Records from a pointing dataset

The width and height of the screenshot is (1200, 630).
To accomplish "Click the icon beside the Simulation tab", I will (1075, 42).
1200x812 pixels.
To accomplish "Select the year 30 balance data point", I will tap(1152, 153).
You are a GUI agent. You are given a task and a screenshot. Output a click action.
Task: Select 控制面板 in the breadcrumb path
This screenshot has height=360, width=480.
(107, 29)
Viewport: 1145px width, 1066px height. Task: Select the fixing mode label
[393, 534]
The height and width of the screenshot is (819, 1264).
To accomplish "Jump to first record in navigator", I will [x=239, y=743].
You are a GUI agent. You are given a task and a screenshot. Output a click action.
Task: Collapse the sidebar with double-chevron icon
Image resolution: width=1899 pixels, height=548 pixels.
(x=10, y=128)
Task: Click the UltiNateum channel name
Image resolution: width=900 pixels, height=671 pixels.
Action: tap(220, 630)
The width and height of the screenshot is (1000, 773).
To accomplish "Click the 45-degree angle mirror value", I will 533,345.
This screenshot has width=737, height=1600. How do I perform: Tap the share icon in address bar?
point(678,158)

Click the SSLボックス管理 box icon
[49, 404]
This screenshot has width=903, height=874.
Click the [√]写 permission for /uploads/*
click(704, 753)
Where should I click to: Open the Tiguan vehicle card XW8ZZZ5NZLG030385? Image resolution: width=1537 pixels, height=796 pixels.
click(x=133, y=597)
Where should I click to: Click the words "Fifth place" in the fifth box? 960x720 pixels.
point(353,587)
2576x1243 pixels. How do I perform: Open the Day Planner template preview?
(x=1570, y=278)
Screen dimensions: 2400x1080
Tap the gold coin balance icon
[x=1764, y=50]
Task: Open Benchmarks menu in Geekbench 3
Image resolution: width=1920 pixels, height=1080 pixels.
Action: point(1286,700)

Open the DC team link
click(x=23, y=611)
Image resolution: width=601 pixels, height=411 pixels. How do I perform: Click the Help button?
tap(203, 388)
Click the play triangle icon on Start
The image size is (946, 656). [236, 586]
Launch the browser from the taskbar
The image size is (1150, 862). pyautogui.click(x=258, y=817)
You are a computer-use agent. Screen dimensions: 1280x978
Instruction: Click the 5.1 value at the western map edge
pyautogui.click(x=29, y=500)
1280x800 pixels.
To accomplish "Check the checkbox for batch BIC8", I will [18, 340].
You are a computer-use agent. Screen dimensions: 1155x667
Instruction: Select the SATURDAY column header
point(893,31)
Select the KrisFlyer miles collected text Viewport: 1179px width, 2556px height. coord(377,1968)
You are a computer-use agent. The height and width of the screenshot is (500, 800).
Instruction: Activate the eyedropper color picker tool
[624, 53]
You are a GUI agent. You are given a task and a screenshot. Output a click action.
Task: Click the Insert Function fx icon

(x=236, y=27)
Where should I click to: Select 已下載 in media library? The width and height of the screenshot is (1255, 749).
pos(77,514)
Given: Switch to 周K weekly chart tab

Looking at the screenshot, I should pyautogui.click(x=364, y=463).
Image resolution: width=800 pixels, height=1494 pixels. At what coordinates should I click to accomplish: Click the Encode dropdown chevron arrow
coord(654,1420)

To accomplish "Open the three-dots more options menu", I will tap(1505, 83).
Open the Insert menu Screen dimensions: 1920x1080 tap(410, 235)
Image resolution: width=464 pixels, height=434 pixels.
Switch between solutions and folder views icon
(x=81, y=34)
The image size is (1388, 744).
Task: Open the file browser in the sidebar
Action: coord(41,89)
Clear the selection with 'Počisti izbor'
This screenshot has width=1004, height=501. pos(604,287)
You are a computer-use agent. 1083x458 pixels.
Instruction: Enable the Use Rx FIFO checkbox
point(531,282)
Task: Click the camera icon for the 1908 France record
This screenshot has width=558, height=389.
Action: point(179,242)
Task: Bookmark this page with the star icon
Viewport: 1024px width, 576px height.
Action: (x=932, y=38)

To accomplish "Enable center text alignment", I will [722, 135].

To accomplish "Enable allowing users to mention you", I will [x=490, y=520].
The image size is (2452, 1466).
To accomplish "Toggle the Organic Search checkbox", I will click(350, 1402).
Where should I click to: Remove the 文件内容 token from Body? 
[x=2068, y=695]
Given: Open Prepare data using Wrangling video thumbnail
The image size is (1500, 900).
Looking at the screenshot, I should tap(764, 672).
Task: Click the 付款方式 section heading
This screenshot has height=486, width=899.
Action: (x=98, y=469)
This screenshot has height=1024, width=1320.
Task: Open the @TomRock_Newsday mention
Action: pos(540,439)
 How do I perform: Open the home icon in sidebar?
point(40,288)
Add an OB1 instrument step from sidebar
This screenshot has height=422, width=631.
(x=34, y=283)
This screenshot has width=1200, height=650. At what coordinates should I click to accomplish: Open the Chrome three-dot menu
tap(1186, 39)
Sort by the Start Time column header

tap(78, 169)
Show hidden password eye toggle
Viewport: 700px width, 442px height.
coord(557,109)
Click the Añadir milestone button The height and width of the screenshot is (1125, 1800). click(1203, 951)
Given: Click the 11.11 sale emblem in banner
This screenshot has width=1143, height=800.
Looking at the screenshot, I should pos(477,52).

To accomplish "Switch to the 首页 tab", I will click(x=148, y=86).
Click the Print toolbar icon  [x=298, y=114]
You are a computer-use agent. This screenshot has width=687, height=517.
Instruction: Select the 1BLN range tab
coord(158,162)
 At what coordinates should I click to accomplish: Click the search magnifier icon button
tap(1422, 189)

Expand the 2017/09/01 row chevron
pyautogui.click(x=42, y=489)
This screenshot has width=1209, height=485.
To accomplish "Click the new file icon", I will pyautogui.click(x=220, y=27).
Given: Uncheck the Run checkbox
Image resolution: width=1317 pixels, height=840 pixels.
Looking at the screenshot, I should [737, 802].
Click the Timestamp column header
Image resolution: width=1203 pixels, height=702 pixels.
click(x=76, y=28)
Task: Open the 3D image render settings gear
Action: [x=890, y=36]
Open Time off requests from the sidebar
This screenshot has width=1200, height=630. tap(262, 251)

**GIVEN REQUEST:** Please update the lines above by replacing "GUI agent" with "UI agent" everywhere it appears, leaving everything else the same.

**CORRECT RESULT:**
The width and height of the screenshot is (1200, 630).
To accomplish "Click the icon beside the Simulation tab", I will (1075, 42).
1200x812 pixels.
To accomplish "Select the year 30 balance data point", I will tap(1152, 153).
You are a UI agent. You are given a task and a screenshot. Output a click action.
Task: Select 控制面板 in the breadcrumb path
This screenshot has height=360, width=480.
(107, 29)
Viewport: 1145px width, 1066px height. Task: Select the fixing mode label
[393, 534]
The height and width of the screenshot is (819, 1264).
To accomplish "Jump to first record in navigator", I will [x=239, y=743].
You are a UI agent. You are given a task and a screenshot. Output a click action.
Task: Collapse the sidebar with double-chevron icon
Image resolution: width=1899 pixels, height=548 pixels.
(x=10, y=128)
Task: Click the UltiNateum channel name
Image resolution: width=900 pixels, height=671 pixels.
Action: tap(220, 630)
The width and height of the screenshot is (1000, 773).
To accomplish "Click the 45-degree angle mirror value", I will 533,345.
This screenshot has width=737, height=1600. How do I perform: Tap the share icon in address bar?
point(678,158)

Click the SSLボックス管理 box icon
[49, 404]
This screenshot has width=903, height=874.
Click the [√]写 permission for /uploads/*
click(704, 753)
Where should I click to: Open the Tiguan vehicle card XW8ZZZ5NZLG030385? Image resolution: width=1537 pixels, height=796 pixels.
click(x=133, y=597)
Where should I click to: Click the words "Fifth place" in the fifth box? 960x720 pixels.
point(353,587)
2576x1243 pixels. How do I perform: Open the Day Planner template preview?
(x=1570, y=278)
Screen dimensions: 2400x1080
Tap the gold coin balance icon
[x=1764, y=50]
Task: Open Benchmarks menu in Geekbench 3
Image resolution: width=1920 pixels, height=1080 pixels.
Action: point(1286,700)

Open the DC team link
click(x=23, y=611)
Image resolution: width=601 pixels, height=411 pixels. How do I perform: Click the Help button?
tap(203, 388)
Click the play triangle icon on Start
The image size is (946, 656). [236, 586]
Launch the browser from the taskbar
The image size is (1150, 862). pyautogui.click(x=258, y=817)
You are a computer-use agent. Screen dimensions: 1280x978
Instruction: Click the 5.1 value at the western map edge
pyautogui.click(x=29, y=500)
1280x800 pixels.
To accomplish "Check the checkbox for batch BIC8", I will [18, 340].
You are a computer-use agent. Screen dimensions: 1155x667
Instruction: Select the SATURDAY column header
point(893,31)
Select the KrisFlyer miles collected text Viewport: 1179px width, 2556px height. coord(377,1968)
You are a computer-use agent. The height and width of the screenshot is (500, 800).
Instruction: Activate the eyedropper color picker tool
[624, 53]
You are a UI agent. You are given a task and a screenshot. Output a click action.
Task: Click the Insert Function fx icon

(x=236, y=27)
Where should I click to: Select 已下載 in media library? The width and height of the screenshot is (1255, 749).
pos(77,514)
Given: Switch to 周K weekly chart tab

Looking at the screenshot, I should pyautogui.click(x=364, y=463).
Image resolution: width=800 pixels, height=1494 pixels. At what coordinates should I click to accomplish: Click the Encode dropdown chevron arrow
coord(654,1420)

To accomplish "Open the three-dots more options menu", I will tap(1505, 83).
Open the Insert menu Screen dimensions: 1920x1080 tap(410, 235)
Image resolution: width=464 pixels, height=434 pixels.
Switch between solutions and folder views icon
(x=81, y=34)
The image size is (1388, 744).
Task: Open the file browser in the sidebar
Action: coord(41,89)
Clear the selection with 'Počisti izbor'
This screenshot has width=1004, height=501. pos(604,287)
You are a computer-use agent. 1083x458 pixels.
Instruction: Enable the Use Rx FIFO checkbox
point(531,282)
Task: Click the camera icon for the 1908 France record
This screenshot has width=558, height=389.
Action: point(179,242)
Task: Bookmark this page with the star icon
Viewport: 1024px width, 576px height.
Action: (x=932, y=38)

To accomplish "Enable center text alignment", I will [722, 135].

To accomplish "Enable allowing users to mention you", I will [x=490, y=520].
The image size is (2452, 1466).
To accomplish "Toggle the Organic Search checkbox", I will click(350, 1402).
Where should I click to: Remove the 文件内容 token from Body? 
[x=2068, y=695]
Given: Open Prepare data using Wrangling video thumbnail
The image size is (1500, 900).
Looking at the screenshot, I should tap(764, 672).
Task: Click the 付款方式 section heading
This screenshot has height=486, width=899.
Action: (x=98, y=469)
This screenshot has height=1024, width=1320.
Task: Open the @TomRock_Newsday mention
Action: pos(540,439)
 How do I perform: Open the home icon in sidebar?
point(40,288)
Add an OB1 instrument step from sidebar
This screenshot has height=422, width=631.
(x=34, y=283)
This screenshot has width=1200, height=650. At what coordinates should I click to accomplish: Open the Chrome three-dot menu
tap(1186, 39)
Sort by the Start Time column header

tap(78, 169)
Show hidden password eye toggle
Viewport: 700px width, 442px height.
coord(557,109)
Click the Añadir milestone button The height and width of the screenshot is (1125, 1800). click(1203, 951)
Given: Click the 11.11 sale emblem in banner
This screenshot has width=1143, height=800.
Looking at the screenshot, I should pos(477,52).

To accomplish "Switch to the 首页 tab", I will click(x=148, y=86).
Click the Print toolbar icon  [x=298, y=114]
You are a computer-use agent. This screenshot has width=687, height=517.
Instruction: Select the 1BLN range tab
coord(158,162)
 At what coordinates should I click to accomplish: Click the search magnifier icon button
tap(1422, 189)

Expand the 2017/09/01 row chevron
pyautogui.click(x=42, y=489)
This screenshot has width=1209, height=485.
To accomplish "Click the new file icon", I will pyautogui.click(x=220, y=27).
Given: Uncheck the Run checkbox
Image resolution: width=1317 pixels, height=840 pixels.
Looking at the screenshot, I should [737, 802].
Click the Timestamp column header
Image resolution: width=1203 pixels, height=702 pixels.
click(x=76, y=28)
Task: Open the 3D image render settings gear
Action: [x=890, y=36]
Open Time off requests from the sidebar
This screenshot has width=1200, height=630. tap(262, 251)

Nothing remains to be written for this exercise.